"A World Outside of MSIH" by rising second year student Chelsea Powell


You may have heard that all medical students do is study.  It certainly seems that way at times.  There are, however, opportunities to fit in some other experiences. Here are a few of the things I have done this year:  
 
I’ve always liked to run, and the endless desert trails in Beer Sheva provide great places to train.  In November my roommate and I decided it would be great fun to run the Tel Aviv Half Marathon, scheduled for February.  What seemed like such a good idea when we registered in November, however, became a source of stress as the February date approached, because we realized that the race fell on the day before a pharmacology quiz.  Fortunately, we were able to come up with a creative solution to our loss of study time.  While other runners wrote split times on their arms, our arms sported names of the drugs we needed to memorize.  I suspect we were the only runners in the race who quizzed each other about COX inhibitors as we ran.  We had a great time running, and we both passed the quiz.

 
 
During our break over Passover, some classmates and I hiked from the Mediterranean Sea to the Sea of Galilee, a classic 4-day backpacking route in northern Israel.  The North is very different from our home in Beer Sheva.  Instead of the desert, the landscape is wooded and wet. We fell into a hiking pace with two people from Hebron who spoke no English, and who were very patient with our Hebrew. The route combined history with nature; it’s not every day you pass Byzantine ruins on a hike.

SUPPLIED MATERIAL =>

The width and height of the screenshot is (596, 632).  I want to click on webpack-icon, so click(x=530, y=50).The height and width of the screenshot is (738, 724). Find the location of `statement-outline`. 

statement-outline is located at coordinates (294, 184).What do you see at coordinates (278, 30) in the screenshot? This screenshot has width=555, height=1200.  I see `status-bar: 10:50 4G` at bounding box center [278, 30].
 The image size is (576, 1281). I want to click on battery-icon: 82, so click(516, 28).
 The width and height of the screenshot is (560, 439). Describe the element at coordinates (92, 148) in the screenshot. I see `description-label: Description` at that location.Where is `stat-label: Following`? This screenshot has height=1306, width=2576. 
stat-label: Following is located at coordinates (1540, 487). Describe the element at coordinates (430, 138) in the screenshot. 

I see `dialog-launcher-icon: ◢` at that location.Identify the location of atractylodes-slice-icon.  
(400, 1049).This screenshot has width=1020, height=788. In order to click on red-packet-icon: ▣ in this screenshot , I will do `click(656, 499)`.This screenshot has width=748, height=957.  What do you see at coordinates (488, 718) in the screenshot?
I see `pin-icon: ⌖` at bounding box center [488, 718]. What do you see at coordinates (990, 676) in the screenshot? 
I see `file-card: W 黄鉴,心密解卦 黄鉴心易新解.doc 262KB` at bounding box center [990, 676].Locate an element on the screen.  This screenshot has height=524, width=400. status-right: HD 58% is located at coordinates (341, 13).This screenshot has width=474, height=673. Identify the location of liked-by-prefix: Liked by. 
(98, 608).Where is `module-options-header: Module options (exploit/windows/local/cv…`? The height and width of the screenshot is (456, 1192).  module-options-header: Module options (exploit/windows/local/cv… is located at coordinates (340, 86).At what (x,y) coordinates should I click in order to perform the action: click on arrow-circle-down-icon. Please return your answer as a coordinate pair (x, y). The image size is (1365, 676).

YOUR OBJECTIVE =>
Answer these questions from the essay about life outside MSIH above.
1. Which race did the writer and a roommate run in February?
2. What did they write on their arms during that race?
3. Between which two bodies of water did the Passover hike run?

RESPONSE =>
1. The Tel Aviv Half Marathon.
2. The names of the drugs they needed to memorize.
3. From the Mediterranean Sea to the Sea of Galilee.